I’m going to have to revise my “The Last Century: Huh?” essay some time, because I can now much more easily answer the question I was struggling with: what happened to liberalism?  The answer is, the sixties happened.

That’s a generation ago now, so let me refresh your memory:

  • We were trapped in a hopeless war (and with a draft, it affected all young men)
  • Blacks were demanding change, bordering on revolution
  • The crime rate was tripling
  • Young people were rebelling: rock and roll, long hair, sex and nudity, drug use
  • Authority was being questioned, at every level from insolence to pranks to a sprinkling of outfight terrorism

It was easy to feel that things were out of control.  And if you were on the right, there were even more reasons for alarm: loosened immigration, ballooning government, civil rights enforcement (i.e. “coddling of criminals”), feminism, the legalization of abortion, the decline of traditional Christianity.

Liberalism didn’t produce all this; some of it was inevitable; some of it (e.g. the black power movement) started out calm but radicalized in the face of reactionary opposition; some of it came from voices much farther to the left.  But if you were upset about these things, the nuances didn’t matter.

Much of modern Republican history and policy makes sense if you realize that, for the right, it’s still 1968.  They don’t really see Clinton or Obama; they see Abbie Hoffman and Malcolm X.  (And to a large extent they took their inflammatory rhetoric and even their threats of violence from the ’60s left.)

Somewhat ironically, politics in the ’60s didn’t look like this.  The major parties were both run by staid old fogies who’d been formed in WWII and got along well enough together.  Lyndon Johnson was no rabble-rouser; Nixon governed largely as a liberal.  He did start to develop the “southern strategy”, which peeled off white Southerners from the New Deal coalition, but that didn’t bear fruit till 1980.

The thing is, it’s 2009.  Most of the excesses of the ’60s are long gone– Democrats have moved to the right, and the far left is so inconsequential it’s not even worth mocking.  Other bits have become mainstream: megachurches play rock ‘n roll; reactionaries are happy to vote for a woman (and her kid’s having a baby out of wedlock is somehow no longer deplorable but bravely pro-life).  Race relations are far from great, but segregation isn’t coming back and there are just too many nonwhites to make racism a winning strategy.  The rising generation doesn’t have a problem with gay rights.

Unfortunately, the mainstream of the Republican Party hasn’t got the memo.  Palin, Gingrich, Limbaugh, the birthers, the town meeting disrupters– they’re standing up to 1968 with 1968 tactics, more furiously than ever. 

It’s a pity, because a democratic country needs a responsible opposition… something like the actual 1960s Republicans, in fact.  We’re facing some important issues: a near-depression, two major industries failed, health care reform, global warming, Islamist fascism, and more.  It’d be helpful to have an opposition that could keep Democrats honest, and not ruin the country if they happened to win an election.  Instead we have people in tinfoil hats, making up issues out of whole cloth and spreading confusion and lies. 

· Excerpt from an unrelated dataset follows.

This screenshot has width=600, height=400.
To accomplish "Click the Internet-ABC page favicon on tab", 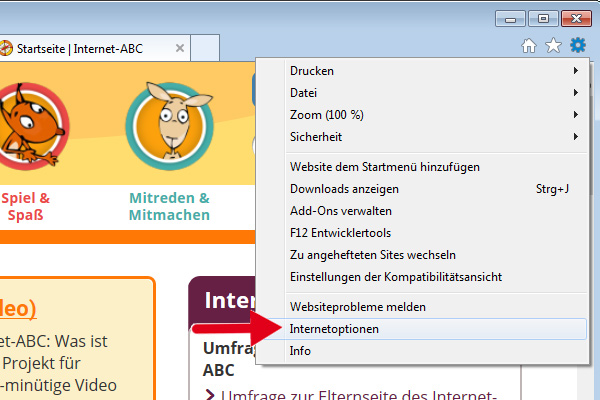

There is a more realistic sector of the Republicans, as well as a fraction of the Democrats, which isn’t trapped in 1968.  Unfortunately they’re trapped in 2007 instead.  It’s understandable that last year’s financial collapse, and the not-unrelated GOP electoral collapse, haven’t sunk in yet.  People don’t quickly abandon their hobbyhorses, and often people’s response to a crisis is to reinforce their worldview, not question it.  But the triple whammy of financial collapse, health care costs, and global warming is a death blow to the reflexive trust in The Market and hatred of government.  As Krugman put it, what’s saved us from a second Great Depression is big government.

It’s by no means tinfoil-hat craziness to worry about the deficit.  It’s a little suspicious since all the big thinkers of the GOP from Alan Greenspan to Dick Cheney fully endorsed Bush’s tax cuts and thus enormous deficits: it’s not intellectually coherent to object only to Democratic spending.  But the larger problem is that right now, the last thing we need is a stingy government.  “Make sure the economy fails even more” is not rational or constructive opposition.

A two-party system normally works to moderate both parties.  This broke down as the Republicans found a way to end long-term Democratic domination of Congress seemingly by breaking the old rules– moving away from the center rather than toward it.  They were so proud of their success, too, filling bookstores with their scurrilous books about liberals and their permanent majority. 

It’s hard to imagine today’s GOP adapting.  There are rational voices– Meghan McCain comes to mind– but the hotheads are still in control and see no point in cooling down.  It’ll probably take a few more election losses before things change.